> RECORDS
━━━━━━━━━━━━━━━━━━━━

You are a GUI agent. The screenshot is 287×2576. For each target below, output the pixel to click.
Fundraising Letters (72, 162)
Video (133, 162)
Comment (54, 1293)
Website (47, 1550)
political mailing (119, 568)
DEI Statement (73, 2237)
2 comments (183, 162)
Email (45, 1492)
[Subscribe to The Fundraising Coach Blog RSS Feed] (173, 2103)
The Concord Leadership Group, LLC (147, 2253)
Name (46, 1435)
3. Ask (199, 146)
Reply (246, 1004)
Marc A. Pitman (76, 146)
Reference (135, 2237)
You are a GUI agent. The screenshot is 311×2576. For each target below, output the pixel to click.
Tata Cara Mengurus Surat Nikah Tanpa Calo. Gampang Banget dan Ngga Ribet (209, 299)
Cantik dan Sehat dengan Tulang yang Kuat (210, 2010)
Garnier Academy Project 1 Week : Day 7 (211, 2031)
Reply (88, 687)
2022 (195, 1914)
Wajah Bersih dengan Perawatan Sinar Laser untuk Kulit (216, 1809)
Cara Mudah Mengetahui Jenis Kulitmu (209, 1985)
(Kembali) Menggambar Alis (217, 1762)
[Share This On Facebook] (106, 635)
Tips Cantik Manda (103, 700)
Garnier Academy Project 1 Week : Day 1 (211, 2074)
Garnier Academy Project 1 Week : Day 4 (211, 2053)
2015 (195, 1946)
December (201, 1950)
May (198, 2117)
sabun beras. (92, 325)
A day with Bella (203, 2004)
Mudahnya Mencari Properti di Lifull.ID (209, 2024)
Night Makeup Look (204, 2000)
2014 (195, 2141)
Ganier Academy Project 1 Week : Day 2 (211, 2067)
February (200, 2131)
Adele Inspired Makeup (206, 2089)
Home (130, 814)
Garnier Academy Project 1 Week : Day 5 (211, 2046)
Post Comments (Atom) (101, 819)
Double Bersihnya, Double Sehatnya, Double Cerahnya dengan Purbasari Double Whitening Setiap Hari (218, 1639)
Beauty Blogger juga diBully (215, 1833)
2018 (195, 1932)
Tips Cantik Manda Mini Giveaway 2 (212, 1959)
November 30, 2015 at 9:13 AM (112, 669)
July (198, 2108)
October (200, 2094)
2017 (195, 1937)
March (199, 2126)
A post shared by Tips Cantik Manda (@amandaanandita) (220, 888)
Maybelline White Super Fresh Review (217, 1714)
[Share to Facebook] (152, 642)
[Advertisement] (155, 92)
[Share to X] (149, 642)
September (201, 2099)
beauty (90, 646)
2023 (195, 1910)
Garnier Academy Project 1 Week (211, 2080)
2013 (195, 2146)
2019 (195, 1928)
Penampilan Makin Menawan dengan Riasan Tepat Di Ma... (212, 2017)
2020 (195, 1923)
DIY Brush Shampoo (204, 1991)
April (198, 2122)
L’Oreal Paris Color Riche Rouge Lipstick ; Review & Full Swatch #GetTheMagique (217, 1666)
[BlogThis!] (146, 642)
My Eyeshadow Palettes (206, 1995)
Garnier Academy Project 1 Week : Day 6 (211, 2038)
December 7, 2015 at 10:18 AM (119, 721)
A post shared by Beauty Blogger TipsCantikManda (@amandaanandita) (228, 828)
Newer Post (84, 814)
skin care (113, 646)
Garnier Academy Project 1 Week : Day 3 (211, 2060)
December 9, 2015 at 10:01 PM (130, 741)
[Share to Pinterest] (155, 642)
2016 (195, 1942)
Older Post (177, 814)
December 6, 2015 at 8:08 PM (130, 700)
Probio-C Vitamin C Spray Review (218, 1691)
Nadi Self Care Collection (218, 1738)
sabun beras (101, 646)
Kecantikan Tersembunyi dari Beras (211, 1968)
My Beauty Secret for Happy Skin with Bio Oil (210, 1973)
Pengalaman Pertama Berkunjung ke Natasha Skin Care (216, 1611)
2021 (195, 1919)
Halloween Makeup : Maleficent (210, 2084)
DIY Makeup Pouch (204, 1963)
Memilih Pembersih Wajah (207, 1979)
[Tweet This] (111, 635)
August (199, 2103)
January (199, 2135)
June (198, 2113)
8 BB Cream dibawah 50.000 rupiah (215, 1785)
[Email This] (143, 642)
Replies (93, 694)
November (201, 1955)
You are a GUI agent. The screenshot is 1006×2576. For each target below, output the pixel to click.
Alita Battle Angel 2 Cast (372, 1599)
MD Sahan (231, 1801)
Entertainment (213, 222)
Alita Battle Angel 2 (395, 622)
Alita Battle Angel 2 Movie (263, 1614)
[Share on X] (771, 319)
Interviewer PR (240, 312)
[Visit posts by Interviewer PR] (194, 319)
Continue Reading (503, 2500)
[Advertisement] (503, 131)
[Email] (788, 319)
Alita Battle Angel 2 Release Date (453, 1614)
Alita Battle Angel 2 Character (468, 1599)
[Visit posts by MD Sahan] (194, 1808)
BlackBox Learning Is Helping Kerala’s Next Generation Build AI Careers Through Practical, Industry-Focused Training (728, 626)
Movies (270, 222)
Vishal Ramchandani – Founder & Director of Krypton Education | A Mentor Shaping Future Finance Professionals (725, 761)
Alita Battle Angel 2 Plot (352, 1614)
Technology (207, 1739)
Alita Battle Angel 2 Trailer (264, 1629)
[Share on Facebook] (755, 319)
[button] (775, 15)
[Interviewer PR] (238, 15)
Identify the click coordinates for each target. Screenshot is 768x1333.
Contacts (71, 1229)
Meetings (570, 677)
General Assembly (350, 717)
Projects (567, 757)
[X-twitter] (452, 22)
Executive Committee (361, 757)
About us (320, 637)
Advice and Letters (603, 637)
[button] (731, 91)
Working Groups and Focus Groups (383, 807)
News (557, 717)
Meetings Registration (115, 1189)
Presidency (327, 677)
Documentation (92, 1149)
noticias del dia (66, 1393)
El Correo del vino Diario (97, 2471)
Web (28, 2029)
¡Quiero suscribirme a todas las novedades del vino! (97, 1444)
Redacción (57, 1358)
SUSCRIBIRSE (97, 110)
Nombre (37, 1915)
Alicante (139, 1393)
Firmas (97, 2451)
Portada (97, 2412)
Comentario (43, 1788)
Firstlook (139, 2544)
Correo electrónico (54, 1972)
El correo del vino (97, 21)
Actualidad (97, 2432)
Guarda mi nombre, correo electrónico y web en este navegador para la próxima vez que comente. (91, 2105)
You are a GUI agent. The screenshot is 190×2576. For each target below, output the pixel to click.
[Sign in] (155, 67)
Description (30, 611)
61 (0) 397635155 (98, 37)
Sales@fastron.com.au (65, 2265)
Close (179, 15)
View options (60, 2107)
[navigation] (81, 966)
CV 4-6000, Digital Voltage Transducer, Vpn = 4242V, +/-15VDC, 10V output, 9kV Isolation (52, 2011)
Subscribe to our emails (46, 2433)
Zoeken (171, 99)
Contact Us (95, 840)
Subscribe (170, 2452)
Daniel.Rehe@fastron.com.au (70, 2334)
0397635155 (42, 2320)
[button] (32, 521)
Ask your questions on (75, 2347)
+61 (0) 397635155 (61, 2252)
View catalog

━━━━━━━━━━━━━━━━━━━━

> EXERCISE OBJECTIVE
Only one stretch of the data above is needed. Restate it word for word, from the line containing "2016 (195, 1942)" through the line containing "Kecantikan Tersembunyi dari Beras (211, 1968)", both ends included.

> RESPONSE FOR THIS EXERCISE
2016 (195, 1942)
Older Post (177, 814)
December 6, 2015 at 8:08 PM (130, 700)
Probio-C Vitamin C Spray Review (218, 1691)
Nadi Self Care Collection (218, 1738)
sabun beras (101, 646)
Kecantikan Tersembunyi dari Beras (211, 1968)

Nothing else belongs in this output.